REQUIREMENT:
Give back exactly the lines that start at the one containing "Click the Titel column header" and run to the end of the material, leaving out the pictures.

►

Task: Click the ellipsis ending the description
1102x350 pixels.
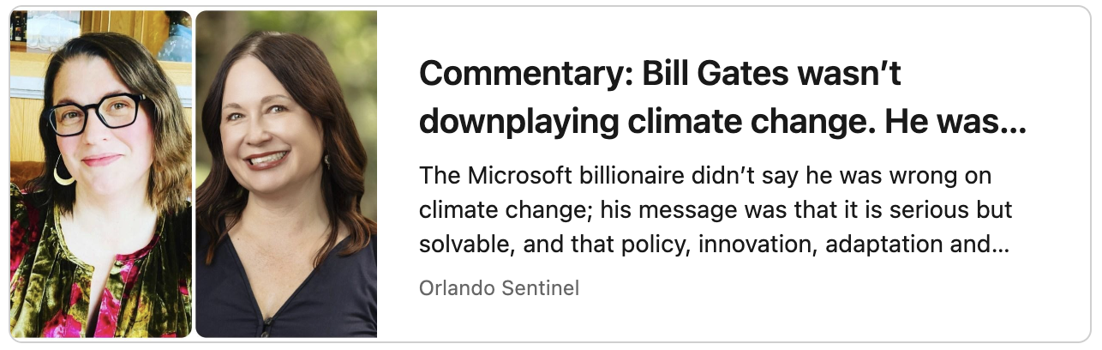Action: tap(998, 244)
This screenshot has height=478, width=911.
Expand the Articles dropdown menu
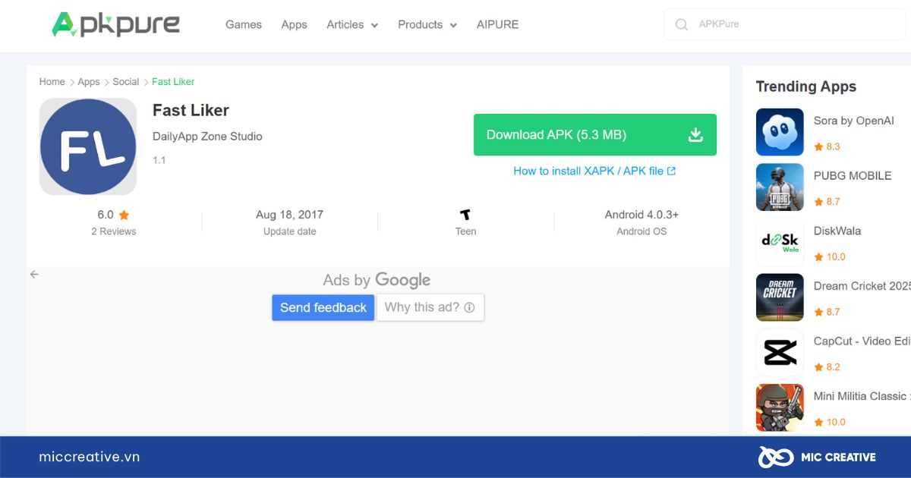click(351, 24)
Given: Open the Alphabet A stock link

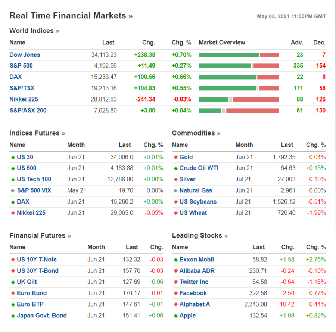Looking at the screenshot, I should (195, 304).
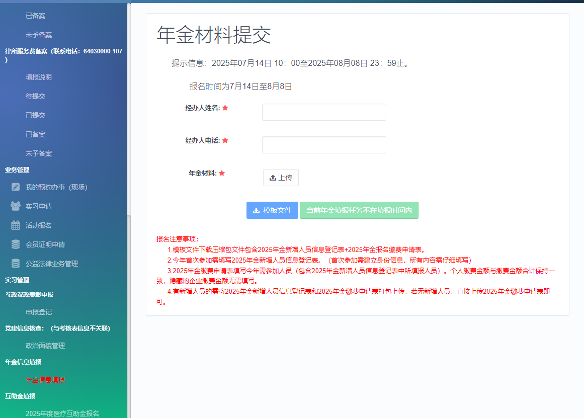
Task: Click the calendar icon beside 活动报名
Action: pos(16,225)
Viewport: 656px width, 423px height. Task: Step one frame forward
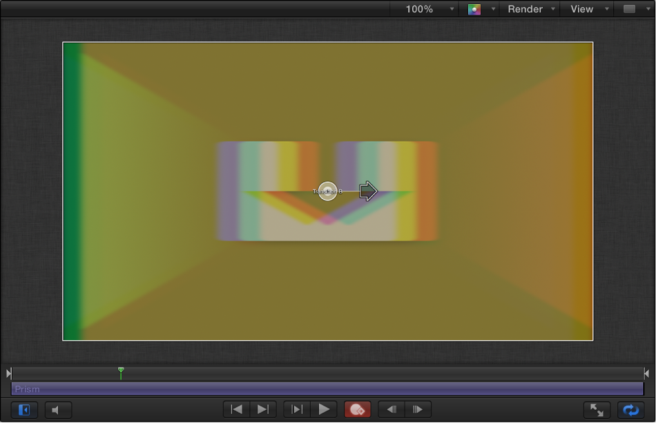pos(419,409)
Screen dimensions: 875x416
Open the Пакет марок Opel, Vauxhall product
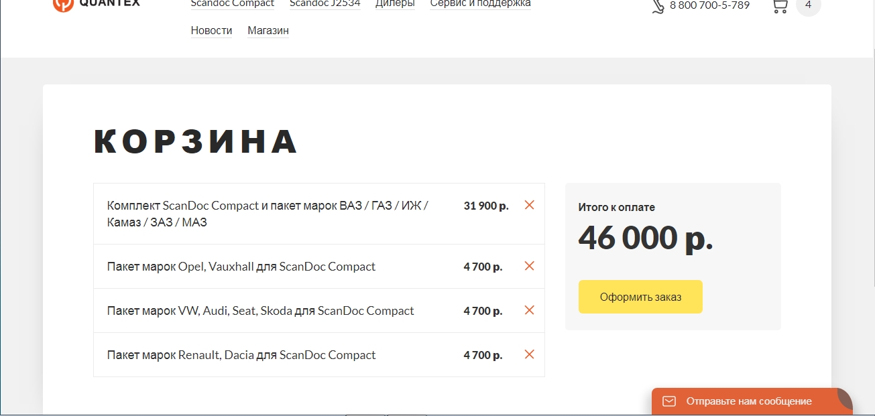coord(241,267)
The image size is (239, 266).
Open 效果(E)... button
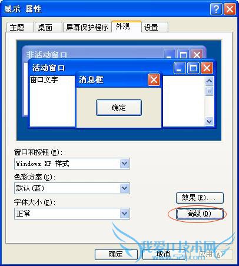tap(200, 198)
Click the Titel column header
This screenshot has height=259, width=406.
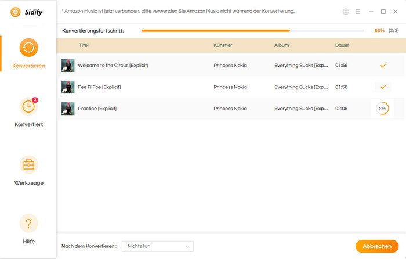84,45
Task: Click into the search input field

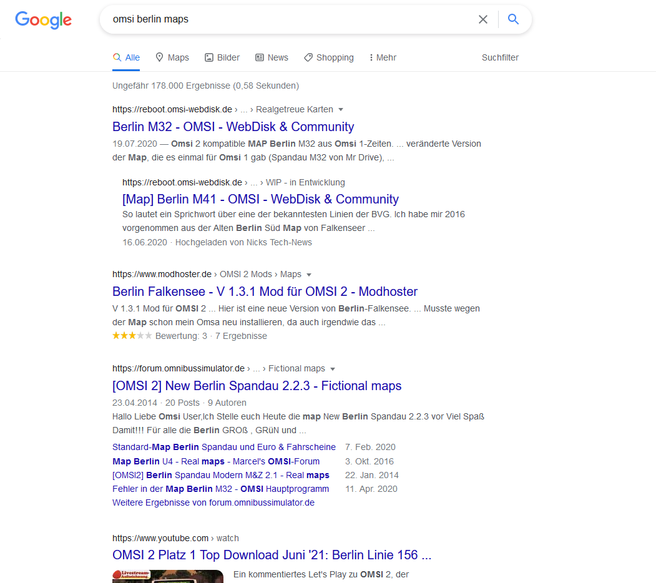Action: click(x=287, y=19)
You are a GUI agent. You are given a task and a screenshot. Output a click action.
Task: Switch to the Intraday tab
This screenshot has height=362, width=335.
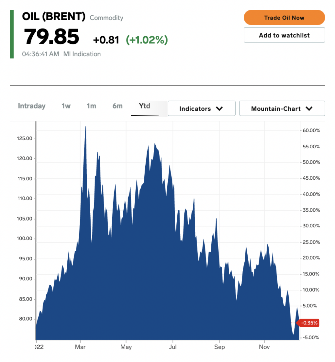32,106

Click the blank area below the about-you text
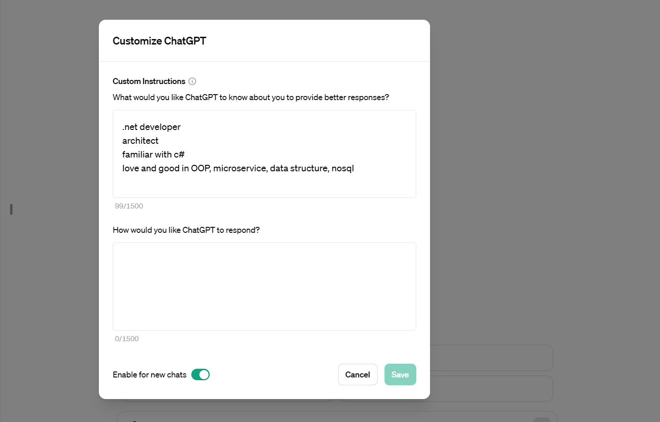(x=264, y=186)
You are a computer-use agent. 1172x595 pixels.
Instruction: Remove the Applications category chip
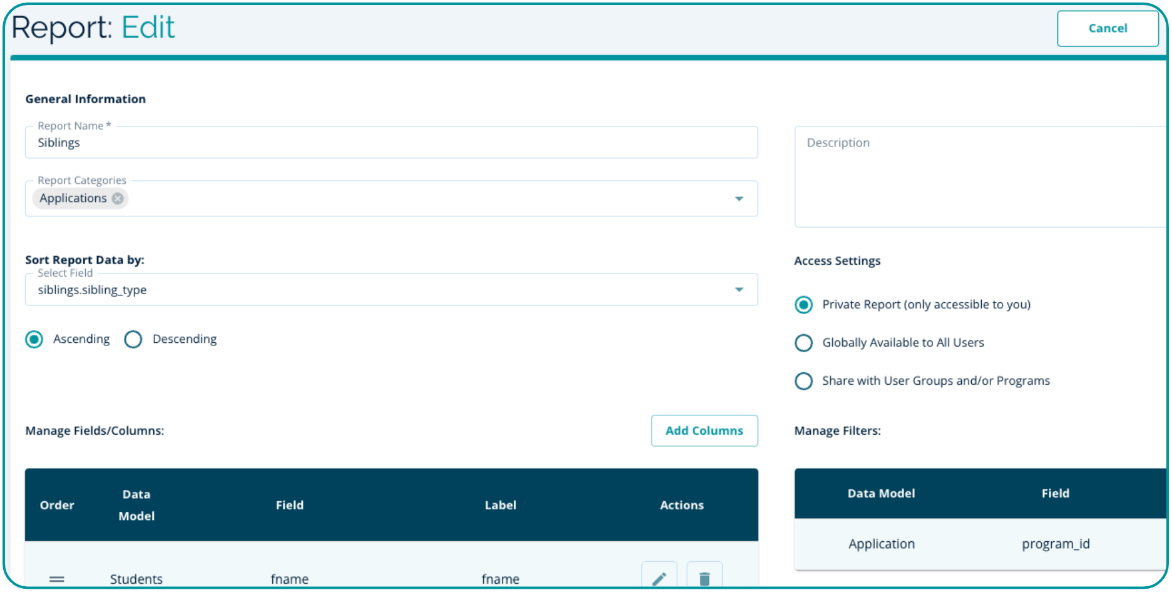pyautogui.click(x=118, y=198)
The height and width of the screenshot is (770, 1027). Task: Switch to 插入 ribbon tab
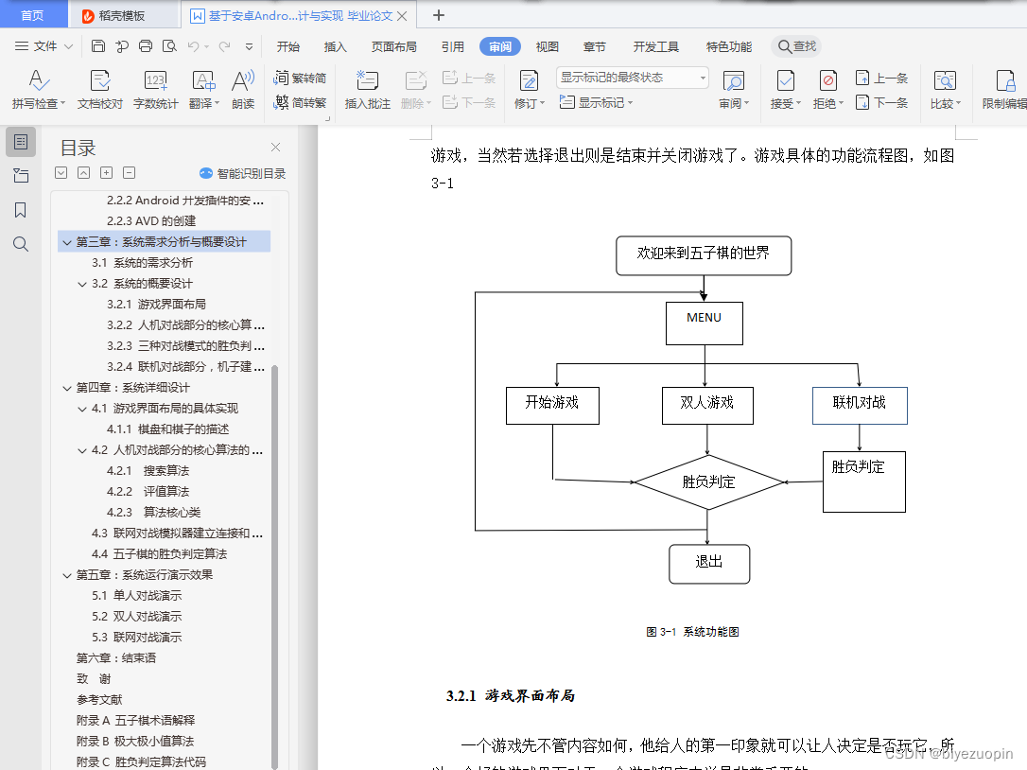(x=336, y=45)
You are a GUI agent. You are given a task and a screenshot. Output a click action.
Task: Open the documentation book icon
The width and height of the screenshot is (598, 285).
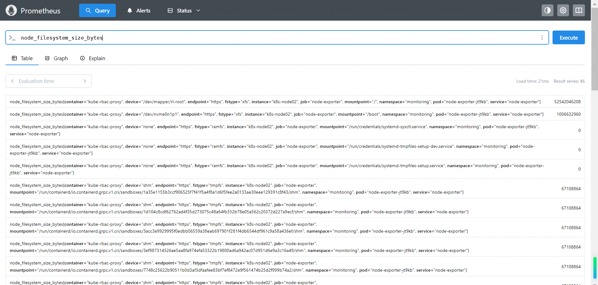click(x=578, y=10)
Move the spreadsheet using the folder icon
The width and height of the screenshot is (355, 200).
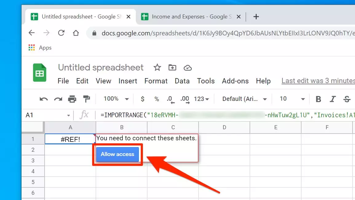tap(172, 67)
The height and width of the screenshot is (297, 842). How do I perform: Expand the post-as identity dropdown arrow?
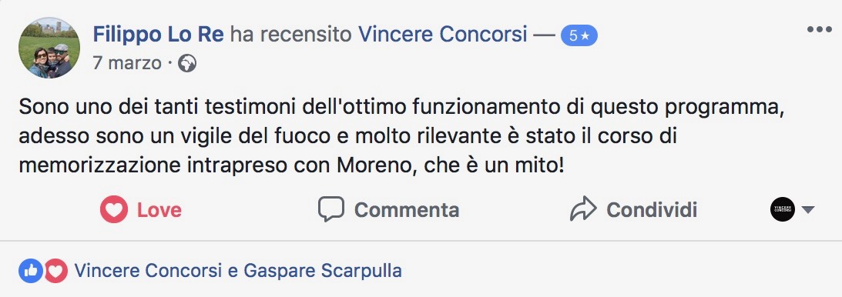click(808, 209)
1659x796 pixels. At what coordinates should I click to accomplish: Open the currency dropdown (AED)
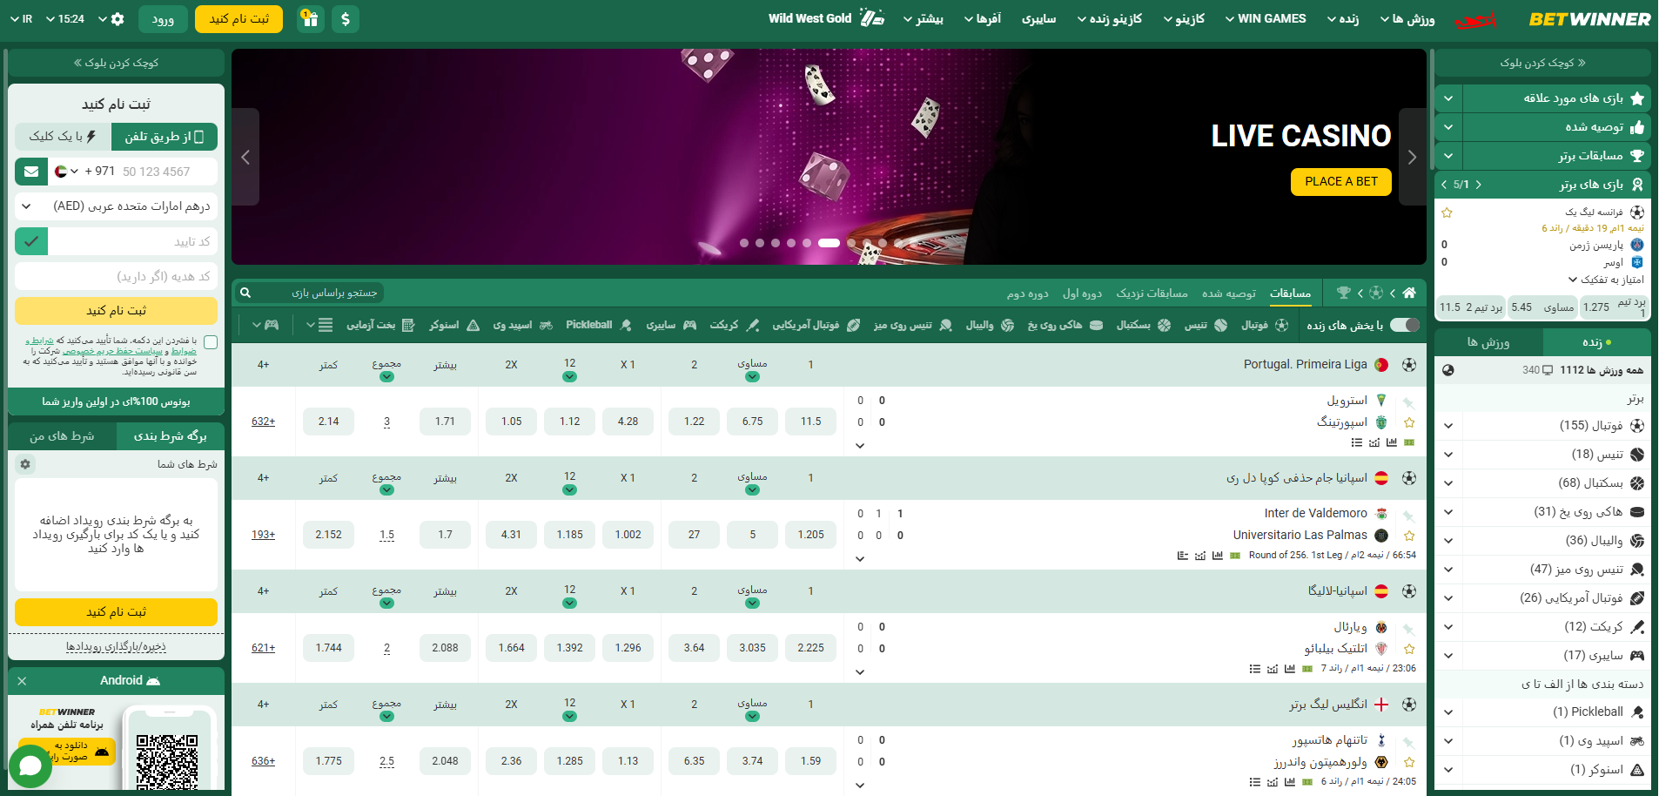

◄

RESPONSE TO THE TASK:
Click the Titel column header
This screenshot has height=259, width=406.
84,45
Task: Click into the search input field

Action: click(x=287, y=19)
You are a GUI agent. You are given a task and a screenshot. Output a click action.
Task: Switch to the Intraday tab
This screenshot has height=362, width=335.
32,106

Click the blank area below the about-you text
(x=264, y=186)
You are a computer-use agent. 1172x595 pixels.
Instruction: Remove the Applications category chip
pyautogui.click(x=118, y=198)
The height and width of the screenshot is (770, 1027). Task: Switch to 插入 ribbon tab
(x=336, y=45)
You are a GUI agent. You are given a task and a screenshot. Output a click action.
Task: Open the documentation book icon
The width and height of the screenshot is (598, 285).
click(x=578, y=10)
Move the spreadsheet using the folder icon
The width and height of the screenshot is (355, 200).
tap(172, 67)
The height and width of the screenshot is (297, 842). How do I perform: Expand the post-as identity dropdown arrow?
click(808, 209)
1659x796 pixels. At what coordinates should I click to accomplish: Open the currency dropdown (AED)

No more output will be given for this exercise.